**Record set**:
______________________________

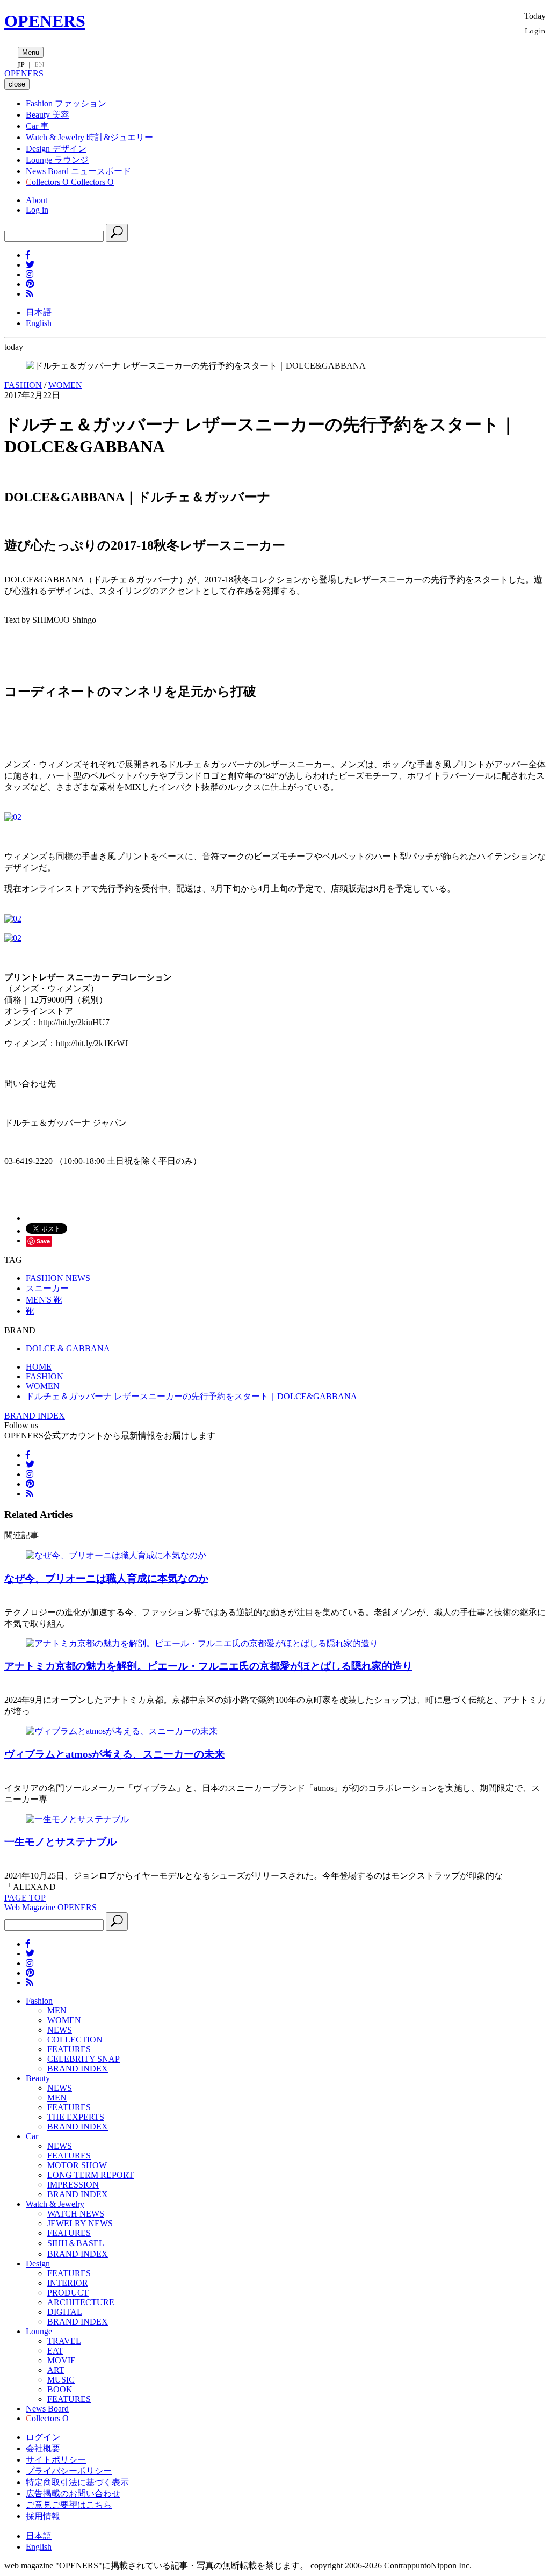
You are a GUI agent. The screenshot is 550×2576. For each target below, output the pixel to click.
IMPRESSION (73, 2184)
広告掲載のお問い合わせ (73, 2493)
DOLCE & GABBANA (68, 1348)
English (39, 323)
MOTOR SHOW (77, 2165)
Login (535, 30)
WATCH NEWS (75, 2213)
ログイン (43, 2437)
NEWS (59, 2029)
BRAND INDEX (34, 1415)
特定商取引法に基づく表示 (77, 2482)
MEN (57, 2010)
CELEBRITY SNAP (83, 2058)
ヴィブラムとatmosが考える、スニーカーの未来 (114, 1754)
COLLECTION (75, 2039)
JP (21, 64)
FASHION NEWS (58, 1278)
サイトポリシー (56, 2459)
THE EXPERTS (75, 2116)
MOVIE (61, 2360)
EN (39, 64)
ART (55, 2369)
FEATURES (69, 2049)
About (36, 200)
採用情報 (43, 2516)
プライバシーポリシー (69, 2471)
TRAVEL (64, 2340)
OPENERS (44, 21)
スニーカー (47, 1288)
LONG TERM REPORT (90, 2174)
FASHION (23, 385)
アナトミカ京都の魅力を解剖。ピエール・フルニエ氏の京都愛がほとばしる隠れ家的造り (208, 1666)
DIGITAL (64, 2311)
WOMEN (65, 385)
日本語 (39, 312)
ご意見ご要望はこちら (69, 2504)
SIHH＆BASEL (75, 2243)
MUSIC (61, 2379)
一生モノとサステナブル (60, 1841)
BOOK (60, 2389)
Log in (37, 209)
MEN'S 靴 (44, 1299)
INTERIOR (67, 2282)
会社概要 (43, 2448)
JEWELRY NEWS (80, 2223)
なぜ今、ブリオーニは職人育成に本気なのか (106, 1578)
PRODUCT (68, 2292)
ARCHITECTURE (80, 2302)
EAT (55, 2350)
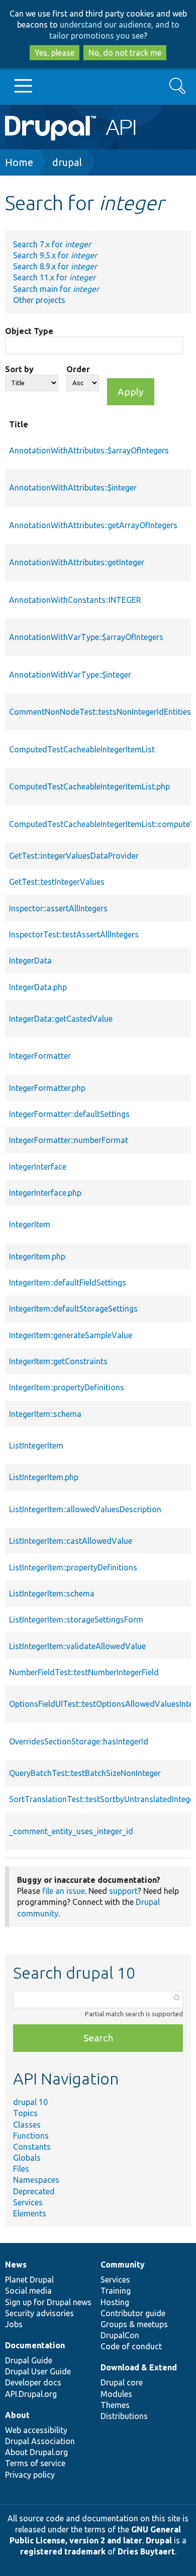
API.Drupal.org (31, 2393)
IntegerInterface (37, 1166)
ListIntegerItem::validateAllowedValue (77, 1646)
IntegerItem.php (37, 1256)
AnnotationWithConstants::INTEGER (75, 599)
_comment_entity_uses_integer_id (71, 1831)
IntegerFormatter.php (47, 1087)
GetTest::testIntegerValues (57, 881)
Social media (28, 2290)
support (123, 1890)
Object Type (29, 331)
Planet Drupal (29, 2279)
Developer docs (33, 2382)
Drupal (159, 2540)
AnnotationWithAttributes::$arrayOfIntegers (89, 450)
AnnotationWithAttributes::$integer (73, 487)
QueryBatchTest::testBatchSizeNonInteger (85, 1773)
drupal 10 (30, 2102)
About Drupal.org (36, 2452)
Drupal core (122, 2382)
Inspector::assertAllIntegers (58, 908)
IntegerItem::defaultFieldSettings (67, 1282)
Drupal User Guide (38, 2371)
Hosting (115, 2302)
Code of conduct (131, 2346)
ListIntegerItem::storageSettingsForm (76, 1619)
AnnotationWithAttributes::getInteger (76, 562)
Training (116, 2290)
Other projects (39, 299)
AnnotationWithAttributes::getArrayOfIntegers (93, 525)
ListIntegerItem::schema (51, 1593)
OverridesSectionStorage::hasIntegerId (78, 1741)
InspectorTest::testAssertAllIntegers (74, 934)
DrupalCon (120, 2335)
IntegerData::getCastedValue (61, 1018)
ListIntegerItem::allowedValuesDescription (85, 1509)
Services (28, 2202)
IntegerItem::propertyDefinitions (66, 1387)
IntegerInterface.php (45, 1192)
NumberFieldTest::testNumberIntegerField (84, 1672)
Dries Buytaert (146, 2551)
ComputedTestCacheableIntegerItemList (82, 749)
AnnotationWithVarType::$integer (70, 674)
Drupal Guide (28, 2360)
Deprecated (34, 2191)
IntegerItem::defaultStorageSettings (73, 1308)
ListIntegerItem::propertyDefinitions (73, 1567)
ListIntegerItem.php (43, 1477)
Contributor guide (133, 2313)
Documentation (35, 2345)
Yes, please (54, 52)
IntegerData (30, 960)
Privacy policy (30, 2474)
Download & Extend (139, 2367)
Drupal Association (40, 2441)
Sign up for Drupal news (48, 2302)
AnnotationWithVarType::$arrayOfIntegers (86, 636)
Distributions (124, 2416)
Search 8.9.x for (55, 266)
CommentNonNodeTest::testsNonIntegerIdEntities (100, 711)
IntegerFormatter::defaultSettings (69, 1113)
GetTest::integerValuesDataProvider (74, 855)
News (16, 2264)
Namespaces (36, 2179)
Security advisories (39, 2313)
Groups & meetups (134, 2324)
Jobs (14, 2324)
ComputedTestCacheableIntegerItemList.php (89, 786)
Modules (116, 2393)
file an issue (63, 1890)
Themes (115, 2404)
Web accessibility (36, 2430)
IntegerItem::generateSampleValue (70, 1335)
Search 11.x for (54, 277)
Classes (27, 2124)
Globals (27, 2157)
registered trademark (63, 2551)
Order (78, 369)
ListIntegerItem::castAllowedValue (70, 1540)
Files (21, 2168)
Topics (25, 2113)
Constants (32, 2146)
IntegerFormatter (40, 1055)
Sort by (19, 369)
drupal (67, 162)
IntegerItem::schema (45, 1413)
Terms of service (35, 2463)
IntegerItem (29, 1224)
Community (123, 2264)
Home (19, 162)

______________________________

**Exercise instructions**: Show all of the lines above in which "AnnotationWithVarType" is present.

**Exercise solution**:
AnnotationWithVarType::$integer (70, 674)
AnnotationWithVarType::$arrayOfIntegers (86, 636)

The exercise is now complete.